Un’insolita primavera

Di Ilaria Iuliano

Pasqua è tradizione.
È la festività attesa da adulti e bambini che scalpitano per i preparativi del pranzo pasquale. Le case si riempiono di dolci e rustici. Pastiere, colombe, biscotti, frittate, pizze “chiene” inondano la cucina. Le uova di Pasqua sulle mensole aspettano solo di esser scartate da bambini golosi con innocente curiosità. A mezzogiorno il sole scalda le piazze gremite di eleganza mentre le colombe volano nel cielo diffondendo pace. L’armonia regna sovrana.
Pasqua è condivisione.

La domenica più importante dell’anno riunisce tutti indipendentemente dal credo religioso. Le famiglie nelle tante città italiane si ritrovano attorno ad un’unica tavola. Si mangia, si ride, si raccontano storie riscoprendo il valore dello stare insieme.
Pasqua è primavera.

Dopo ogni inverno si risveglia la primavera che illumina le giornate sprigionando felicità. I fiori sbocciano, le rondini volteggiano nel cielo azzurro, il vento fresco accarezza la pelle e la vita si colora di infinita bellezza.
Pasqua è rinascita.
In questo periodo in cui incombe il pensiero della morte, la Pasqua annuncia la resurrezione del popolo italiano.

Il Coronavirus ha inquinato gli stati d’animo di paura ma interviene la Pasqua a rallegrare i cuori. Questa Pasqua sarà diversa dalle altre, non si percepisce aria di festa. Sicuramente non potremo scambiarci il ramo d’ulivo in segno di pace oppure festeggiare Pasquetta sulla spiaggia con il primo tuffo dell’anno o organizzare un pic-nic con gli amici su un mare d’erba. È vero, quest’anno sarà diverso ma altrettanto bellissimo.
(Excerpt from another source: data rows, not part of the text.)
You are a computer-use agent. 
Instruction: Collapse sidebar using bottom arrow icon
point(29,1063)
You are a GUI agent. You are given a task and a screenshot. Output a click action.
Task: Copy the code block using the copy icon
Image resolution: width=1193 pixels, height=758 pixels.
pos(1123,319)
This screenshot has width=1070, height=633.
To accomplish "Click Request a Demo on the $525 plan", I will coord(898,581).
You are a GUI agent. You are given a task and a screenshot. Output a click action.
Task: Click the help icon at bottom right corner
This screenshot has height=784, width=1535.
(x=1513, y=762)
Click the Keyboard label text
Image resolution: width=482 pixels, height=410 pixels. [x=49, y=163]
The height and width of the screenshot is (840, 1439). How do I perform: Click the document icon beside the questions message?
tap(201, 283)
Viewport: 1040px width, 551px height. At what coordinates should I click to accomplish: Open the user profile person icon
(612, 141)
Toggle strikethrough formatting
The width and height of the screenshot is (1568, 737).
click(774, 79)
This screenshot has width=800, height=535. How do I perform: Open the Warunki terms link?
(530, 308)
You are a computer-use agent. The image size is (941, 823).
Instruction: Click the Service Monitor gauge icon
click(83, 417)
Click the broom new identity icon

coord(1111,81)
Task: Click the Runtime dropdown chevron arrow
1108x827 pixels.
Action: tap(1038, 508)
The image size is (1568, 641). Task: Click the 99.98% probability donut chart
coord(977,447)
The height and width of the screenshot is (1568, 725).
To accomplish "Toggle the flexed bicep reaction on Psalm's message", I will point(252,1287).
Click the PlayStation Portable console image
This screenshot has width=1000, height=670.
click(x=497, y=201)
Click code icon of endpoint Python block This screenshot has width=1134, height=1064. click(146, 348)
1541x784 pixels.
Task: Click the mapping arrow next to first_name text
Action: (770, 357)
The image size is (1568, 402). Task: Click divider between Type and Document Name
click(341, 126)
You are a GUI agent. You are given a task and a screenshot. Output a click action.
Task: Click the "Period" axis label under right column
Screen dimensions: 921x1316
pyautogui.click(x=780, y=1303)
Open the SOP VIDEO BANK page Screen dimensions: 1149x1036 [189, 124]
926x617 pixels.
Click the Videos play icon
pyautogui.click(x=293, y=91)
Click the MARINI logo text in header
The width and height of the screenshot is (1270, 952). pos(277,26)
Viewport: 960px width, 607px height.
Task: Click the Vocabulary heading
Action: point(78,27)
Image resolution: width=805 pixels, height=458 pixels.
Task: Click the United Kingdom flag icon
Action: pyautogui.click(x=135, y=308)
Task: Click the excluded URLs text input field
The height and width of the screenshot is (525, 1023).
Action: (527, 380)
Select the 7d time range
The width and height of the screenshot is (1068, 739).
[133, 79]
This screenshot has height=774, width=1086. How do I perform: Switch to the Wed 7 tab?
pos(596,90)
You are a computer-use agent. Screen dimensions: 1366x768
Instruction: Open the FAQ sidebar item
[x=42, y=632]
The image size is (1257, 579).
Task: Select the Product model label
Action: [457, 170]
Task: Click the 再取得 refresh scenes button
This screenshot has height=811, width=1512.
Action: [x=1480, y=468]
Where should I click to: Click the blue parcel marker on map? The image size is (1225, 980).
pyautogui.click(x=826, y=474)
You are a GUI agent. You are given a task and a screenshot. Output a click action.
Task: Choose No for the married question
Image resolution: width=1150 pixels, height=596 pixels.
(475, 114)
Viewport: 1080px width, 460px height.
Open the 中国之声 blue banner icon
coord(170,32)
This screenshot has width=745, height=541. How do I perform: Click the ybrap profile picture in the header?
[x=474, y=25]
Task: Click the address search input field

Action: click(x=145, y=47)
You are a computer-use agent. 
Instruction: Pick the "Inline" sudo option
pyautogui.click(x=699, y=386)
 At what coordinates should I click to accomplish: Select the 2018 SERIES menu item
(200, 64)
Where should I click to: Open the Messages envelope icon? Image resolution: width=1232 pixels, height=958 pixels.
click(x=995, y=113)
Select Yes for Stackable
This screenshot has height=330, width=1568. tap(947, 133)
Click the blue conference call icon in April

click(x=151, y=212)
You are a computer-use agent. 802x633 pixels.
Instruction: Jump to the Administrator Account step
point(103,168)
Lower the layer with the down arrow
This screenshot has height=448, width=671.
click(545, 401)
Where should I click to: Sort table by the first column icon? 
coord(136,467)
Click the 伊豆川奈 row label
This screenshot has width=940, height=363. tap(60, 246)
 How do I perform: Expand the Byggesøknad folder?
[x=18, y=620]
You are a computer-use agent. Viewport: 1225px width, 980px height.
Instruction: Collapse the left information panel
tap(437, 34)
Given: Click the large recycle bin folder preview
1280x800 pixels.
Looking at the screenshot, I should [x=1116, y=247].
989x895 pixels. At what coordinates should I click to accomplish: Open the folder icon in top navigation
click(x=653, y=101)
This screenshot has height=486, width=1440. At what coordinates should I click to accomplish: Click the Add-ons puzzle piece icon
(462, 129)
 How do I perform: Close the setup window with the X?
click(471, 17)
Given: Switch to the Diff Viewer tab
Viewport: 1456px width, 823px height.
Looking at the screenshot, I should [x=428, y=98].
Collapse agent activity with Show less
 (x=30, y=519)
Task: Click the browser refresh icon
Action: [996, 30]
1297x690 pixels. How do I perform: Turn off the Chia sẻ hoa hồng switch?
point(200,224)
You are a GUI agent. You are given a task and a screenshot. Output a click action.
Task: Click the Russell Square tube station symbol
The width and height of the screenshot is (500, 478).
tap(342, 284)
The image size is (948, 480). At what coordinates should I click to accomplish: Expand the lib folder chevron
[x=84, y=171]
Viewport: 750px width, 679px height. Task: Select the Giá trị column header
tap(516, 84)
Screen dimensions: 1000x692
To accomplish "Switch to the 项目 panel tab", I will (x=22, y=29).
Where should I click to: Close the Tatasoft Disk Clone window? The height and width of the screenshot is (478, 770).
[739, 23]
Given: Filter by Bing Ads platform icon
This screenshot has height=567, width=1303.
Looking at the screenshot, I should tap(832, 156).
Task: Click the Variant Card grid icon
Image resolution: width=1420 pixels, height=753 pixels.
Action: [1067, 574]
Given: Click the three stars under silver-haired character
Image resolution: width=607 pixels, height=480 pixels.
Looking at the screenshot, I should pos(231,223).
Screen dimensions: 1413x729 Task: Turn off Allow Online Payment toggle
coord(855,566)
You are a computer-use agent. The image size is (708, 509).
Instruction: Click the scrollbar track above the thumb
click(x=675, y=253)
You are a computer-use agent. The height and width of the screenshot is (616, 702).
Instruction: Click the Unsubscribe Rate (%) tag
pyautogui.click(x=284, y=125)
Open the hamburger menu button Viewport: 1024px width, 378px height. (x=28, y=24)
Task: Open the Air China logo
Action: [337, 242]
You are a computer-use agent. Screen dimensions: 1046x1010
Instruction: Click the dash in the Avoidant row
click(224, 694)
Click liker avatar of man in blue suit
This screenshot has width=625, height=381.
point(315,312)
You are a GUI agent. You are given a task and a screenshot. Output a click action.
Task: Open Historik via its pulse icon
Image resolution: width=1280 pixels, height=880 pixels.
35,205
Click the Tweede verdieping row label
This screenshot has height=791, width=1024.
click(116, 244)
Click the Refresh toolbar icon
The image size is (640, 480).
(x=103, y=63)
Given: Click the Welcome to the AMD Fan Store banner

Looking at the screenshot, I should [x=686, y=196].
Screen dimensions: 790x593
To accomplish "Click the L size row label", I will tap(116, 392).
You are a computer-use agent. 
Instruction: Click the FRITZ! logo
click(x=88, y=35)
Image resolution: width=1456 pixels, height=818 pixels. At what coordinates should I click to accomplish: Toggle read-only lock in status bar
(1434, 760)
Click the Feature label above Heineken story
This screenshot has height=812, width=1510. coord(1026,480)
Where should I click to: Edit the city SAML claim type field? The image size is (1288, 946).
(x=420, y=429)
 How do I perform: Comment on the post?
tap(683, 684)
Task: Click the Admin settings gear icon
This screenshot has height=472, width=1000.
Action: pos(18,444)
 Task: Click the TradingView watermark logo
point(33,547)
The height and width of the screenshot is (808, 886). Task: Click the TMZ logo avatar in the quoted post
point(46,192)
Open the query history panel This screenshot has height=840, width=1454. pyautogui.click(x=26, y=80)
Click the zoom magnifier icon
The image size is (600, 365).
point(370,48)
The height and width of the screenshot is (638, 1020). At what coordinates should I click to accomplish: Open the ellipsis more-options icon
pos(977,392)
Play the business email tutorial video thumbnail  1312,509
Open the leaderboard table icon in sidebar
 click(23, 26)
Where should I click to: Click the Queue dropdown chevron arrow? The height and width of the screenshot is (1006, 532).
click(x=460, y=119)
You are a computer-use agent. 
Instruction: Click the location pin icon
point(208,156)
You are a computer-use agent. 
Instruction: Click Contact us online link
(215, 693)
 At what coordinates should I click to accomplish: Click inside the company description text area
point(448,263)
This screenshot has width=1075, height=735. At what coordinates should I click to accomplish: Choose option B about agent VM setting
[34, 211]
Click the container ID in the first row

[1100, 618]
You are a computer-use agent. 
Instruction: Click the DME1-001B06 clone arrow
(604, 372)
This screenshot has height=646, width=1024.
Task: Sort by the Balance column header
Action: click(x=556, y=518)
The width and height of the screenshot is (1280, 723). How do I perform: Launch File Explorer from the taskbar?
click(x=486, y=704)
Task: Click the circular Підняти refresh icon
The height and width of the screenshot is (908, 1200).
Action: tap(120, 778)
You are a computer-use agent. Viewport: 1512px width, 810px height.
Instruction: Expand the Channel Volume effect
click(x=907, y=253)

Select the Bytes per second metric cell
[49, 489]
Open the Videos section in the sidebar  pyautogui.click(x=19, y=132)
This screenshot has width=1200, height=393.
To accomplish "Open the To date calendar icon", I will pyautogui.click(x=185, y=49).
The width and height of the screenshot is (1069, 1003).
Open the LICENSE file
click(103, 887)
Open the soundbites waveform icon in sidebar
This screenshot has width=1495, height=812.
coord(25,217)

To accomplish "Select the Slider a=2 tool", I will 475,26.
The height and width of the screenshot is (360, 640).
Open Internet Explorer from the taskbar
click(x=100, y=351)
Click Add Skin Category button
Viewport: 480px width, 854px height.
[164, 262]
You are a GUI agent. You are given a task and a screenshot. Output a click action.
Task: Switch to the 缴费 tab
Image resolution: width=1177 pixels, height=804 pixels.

Italiani sporchiamoci le mani di farina preparando innumerevoli dolci, rompiamo le uova di cioccolato con l’entusiasmo dei bambini, indossiamo l’abito più bello. Viviamo questo periodo di reclusione non come la tragica fine del mondo ma come l’inizio del nostro meraviglioso mondo in cui si gode del vero amore, quello della famiglia, in cui la casa profuma di serenità, in cui si apprezzano le piccole cose, in cui la semplicità diventa poesia, in cui la libertà ha le manette ma la voglia di vivere rompe la prigionia.